第31章 :解恨嗎?……

劇烈的撞擊力下門板裂開。

屋內椅歪桌倒, 一片狼藉。

沈岑挺躁地撥開額發,撒氣般揪扯了一把。而後長吐出一口氣,掌心抵着後脖頸活動了一下關節, 骨縫擦蹭發出“咔噠”一聲輕響。

“你別過來!”窦瑤被吓的渾身一哆嗦,幾乎是驚聲尖叫着喊出了這句話。

立于門外的沈岑動作頓住, 一雙漆黑的眼擡起。默然盯着她看了數秒, 嘴角勾起一抹玩味的笑。
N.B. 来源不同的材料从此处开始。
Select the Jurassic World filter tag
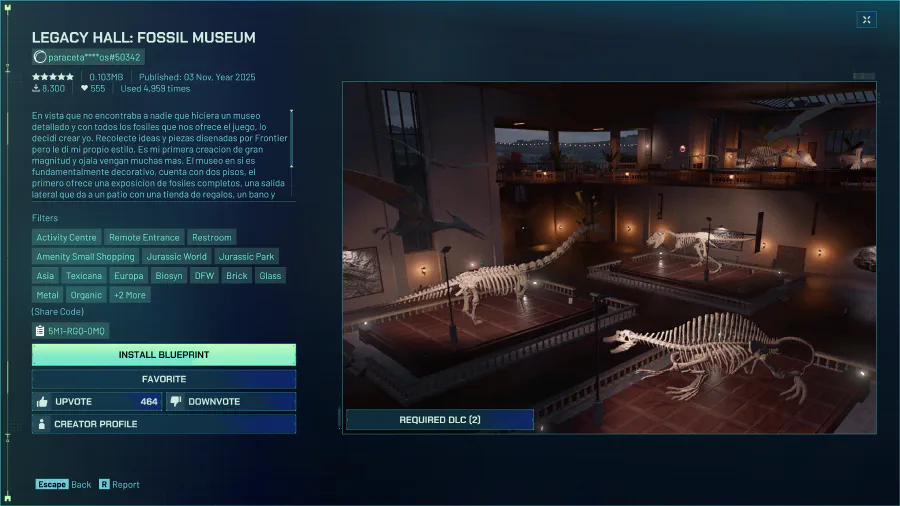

踩着肢解的椅子殘骸, 一步、一步,慢慢朝着她在的方向走了過去。

滿耳朵“嘎吱嘎吱”的尖銳響聲。

有種異樣的壓迫感, 空氣都好似凝住了, 就連再正常不過的喘息都愈顯艱難。

窦瑤被恐懼感束縛住, 聽着那漸近的腳步聲,在一片空洞裏一點辦法都沒有。腿軟,就連起身都不易,只能不斷往後縮,憑直覺往前胡亂揮棍。

“別過來!你別過來!”她再次出聲警告道。

沈岑單手一撈, 輕松接住了她手中的盲杖。抓着盲杖的一端猛地往後拽了一下,看着她被外力一帶跌撞過來,順勢彎腰揪住了她的領口:“你在發什麽瘋?”

“松手!放開我, 你放開我!”窦瑤拼盡全力掙紮。

“嘶啦——”一聲, 單薄裙衫領口在一拽一扯間被撕成了條狀。

她意識到了點什麽,僵了一下。胡亂往前拍打的兩只手回縮, 緊緊護在了胸前。

沈岑抓着從她身上撕下的布料近前看了看,随意往邊上一丢,在床邊坐下。

“我分明提醒過你了。”他單手攬住了她的後脖頸,跟拎貓似的摁着她的脖子将她攬到身前,貼耳問:“怎麽, 在你看來,我的脾氣就那麽好嗎?”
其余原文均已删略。